The data:
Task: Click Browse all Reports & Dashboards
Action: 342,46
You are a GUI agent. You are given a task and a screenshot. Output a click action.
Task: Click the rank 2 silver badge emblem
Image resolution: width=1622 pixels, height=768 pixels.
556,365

Exercise instructions:
Find the line containing "Image resolution: width=1622", then output it and every line after it to the end of the data, exactly.

Solution:
Image resolution: width=1622 pixels, height=768 pixels.
556,365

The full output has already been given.